Dass Vern Dunnegan und Wacey Hedeman Strolche sind, merkt auch der dümmste Leser schon nach wenigen Seiten. Sheriff Barnum bleibt zumindest in diesem ersten Band der Serie noch blass. Wenn Box einige Bürger von Saddlestring zu Wort kommen lässt, gelingen ihm Glanzlichter; auch Rednecks sind irgendwie Menschen, wenn auch keineswegs der pflegeleichten Art.

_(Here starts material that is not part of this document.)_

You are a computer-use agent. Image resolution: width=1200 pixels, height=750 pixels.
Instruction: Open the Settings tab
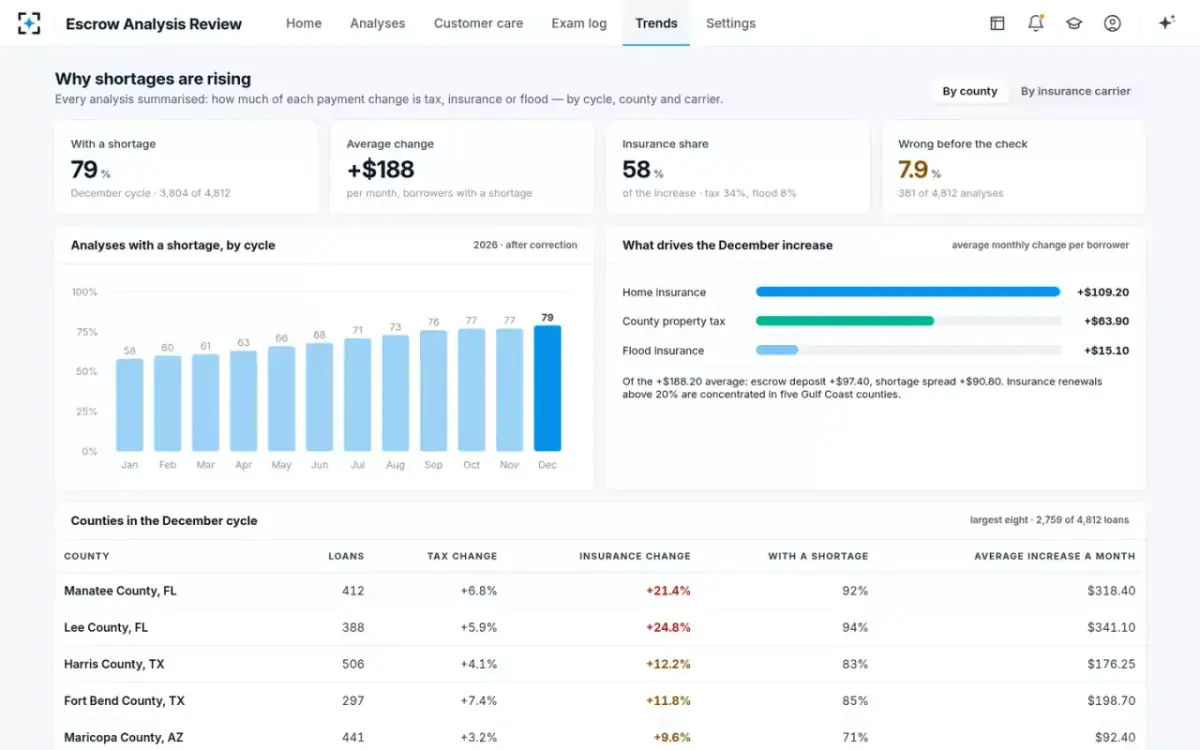coord(731,23)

Ein wenig zu grob geschnitzt und kühl kalkuliert kommt dieser Auftakt der Pickett-Serie also daher. Dem Erfolg hat das nicht geschadet und möglicherweise geholfen, denn was leicht verdaulich ist, wird gern genossen. Hübsche Ansätze gelungener Ironie müssen sich mühsam neben allzu altbackenen Klischees behaupten. Das Potenzial ist freilich vorhanden und erkennbar. Es ist schön, dass sich nach einem Fehlstart wieder ein deutscher Verlag der Pickett-Serie nicht nur annahm, sondern auch einige Nachfolgebände erschienen ließ, bevor die hierzulande offenbar nur bedingt einträgliche Reihe eingestellt wurde.

Autor

Charles James (eigentlich „CJ“ – der Verfasser pflegt das Image des einfachen, aber ansonsten ganz im Hier & Jetzt beheimateten Jungen vom Land) Box wurde 1958 in Caspar, der zweitgrößten Stadt des US-Staates Wyoming, geboren. Er studierte Kommunikationswissenschaften an der University of Denver, hat auf einer Farm gearbeitet, war später Jagdführer, wurde dann Journalist und ging außerdem in die Tourismus-Branche, wo er in Cheyenne, der Hauptstadt seines Heimatstaates, eine eigene, weiterhin betriebene Marketing-Firma gründete.

Wie es sich gehört, lebt Box mit seiner Familie (Ehefrau und drei Töchter – wir wissen nun, wer als Vorbild für die Picketts dient) nicht in der sündhaften Großstadt, sondern auf dem Land, wo sie alles züchten, das sich reiten, essen oder an der Leine führen lässt.

Boxes Schriftsteller-Laufbahn wurde generalstabsmäßig vorbereitet. „Open Season“ war denn auch ein Senkrechtstarter und konnte sich sechs Wochen auf der Bestsellerliste der „L. A. Times“ halten. Die weiteren Erfolge, viele Preise und noch mehr Nominierungen – d. h. nicht gewonnene Preise, aber wer wird da schon kleinlich sein? – zählt Box auf seiner Website gewissenhaft auf; er hält nichts davon, Werbepotenzial ungenutzt zu lassen, was auch die zitierten Lobtiraden auf seine Werke erklärt.

Taschenbuch: 316 Seiten
Originaltitel: Open Season (New York : G. P. Putnam‘s Sons 2001/London : Robert Hale Ltd. 2002)
Übersetzung: Andreas Heckmann
http://www.cjbox.net
https://www.randomhouse.de/Verlag/Heyne

eBook: 767 KB (Kindle)
ISBN-13: 978-3-641-04623-1
https://www.randomhouse.de/Verlag/Heyne

Achtung: Es gibt eine frühere, inhaltsgleiche Ausgabe unter dem Titel „Keine Schonzeit“ (Blanvalet Verlag/TB Nr. 35759)!